Esto crea un contraste importante: se recorta en estructuras regionales y distribución, pero se intenta preservar la atracción y estabilidad en la entrada, mientras se refuerza el uso de horas y horas extras para ajustar cuellos de botella en el servicio y en la reposición.
Para una gigante minorista, este equilibrio es delicado: invertir en más presencia en la tienda mejora la percepción, pero exige ejecución constante para que el cliente realmente note menos fila y más producto disponible.
Casi 2.000 tiendas, ventas estables y el desafío de recuperar el ritmo sin perder identidad
Target es una de las mayores cadenas de retail de Estados Unidos, fundada en 1902 y con sede en Minneapolis, Minnesota, con operación de casi 2.000 tiendas repartidas por el país.
Su modelo gira en torno de la idea de “retail con estilo a precios accesibles”, con un surtido amplio que incluye ropa, electrónicos, alimentos, artículos para el hogar, belleza y decoración.
En un ecosistema así, la experiencia de compra no depende solo del precio, sino de la organización, disponibilidad y agilidad, ya que el consumidor entra para resolver varias necesidades en una única visita.

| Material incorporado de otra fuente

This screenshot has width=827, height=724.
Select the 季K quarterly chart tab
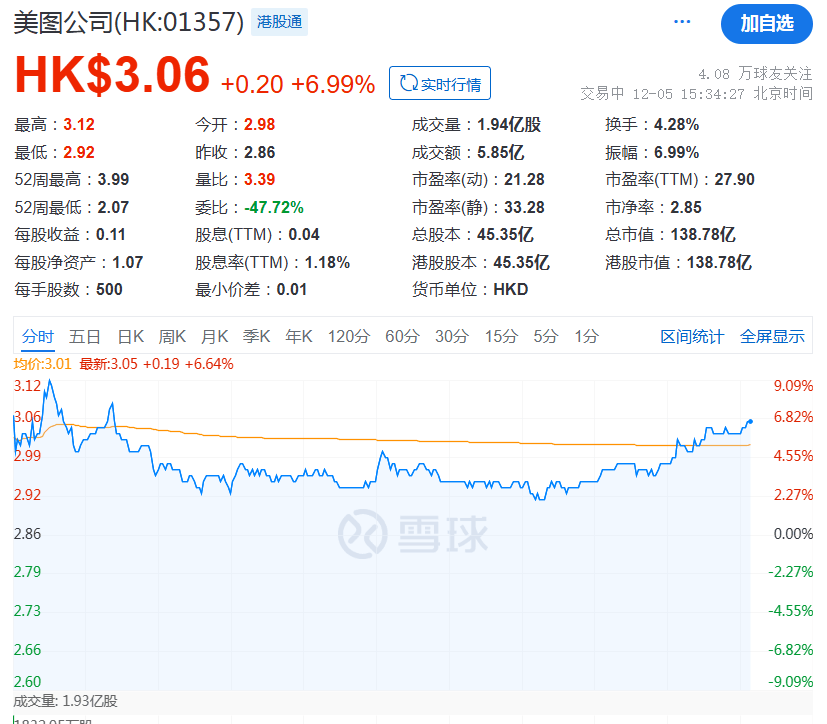256,337
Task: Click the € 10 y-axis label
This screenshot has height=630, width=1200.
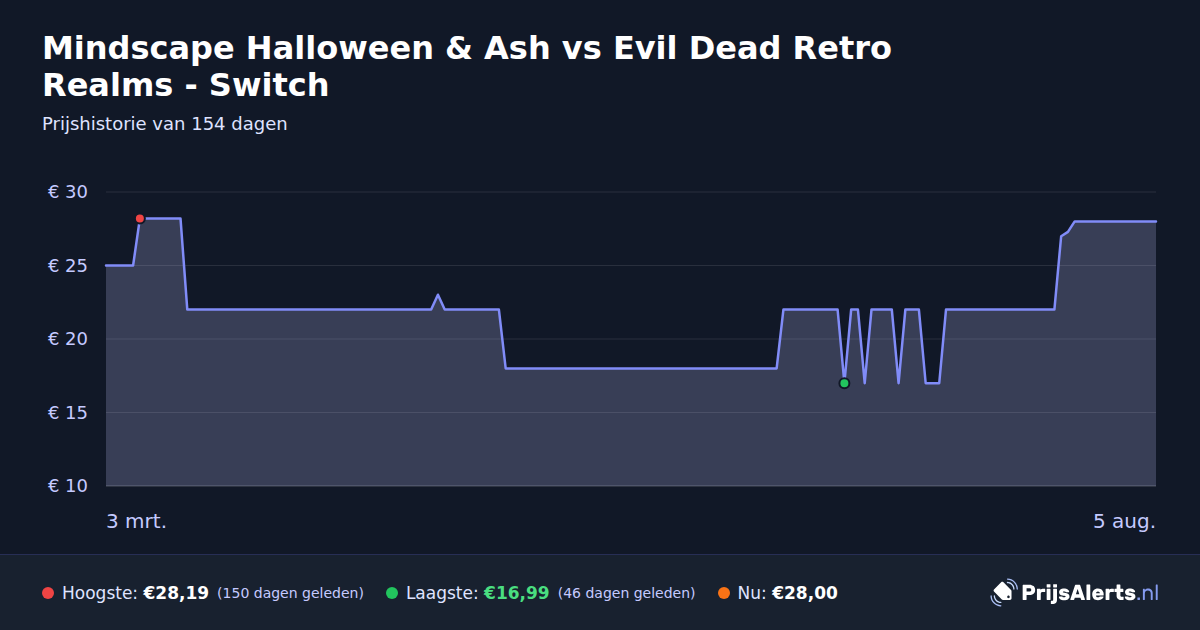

Cuando las ventas permanecen prácticamente estables durante años, la tentación es buscar crecimiento solo por expansión, pero redes de este tamaño ya son maduras.
La alternativa más común es extraer más resultado de lo que ya existe: elevar conversión dentro de la tienda, reducir desistencias en la caja, disminuir rupturas de artículos que impulsan la compra y mejorar la consistencia operativa.
Por eso, el enfoque en estanterías, filas y stock suena menos como un detalle y más como el núcleo de la estrategia, especialmente para una gigante minorista que depende del volumen y la repetición de visitas para sustentar rendimiento.
Y tú, ¿qué más te hace desistir de una compra en tienda física: fila larga, producto en falta o desorganización que da la sensación de desorden?
¿Ya te ha pasado cambiar de tienda o abandonar el carrito por eso, y qué habría mejorado tu experiencia en ese momento?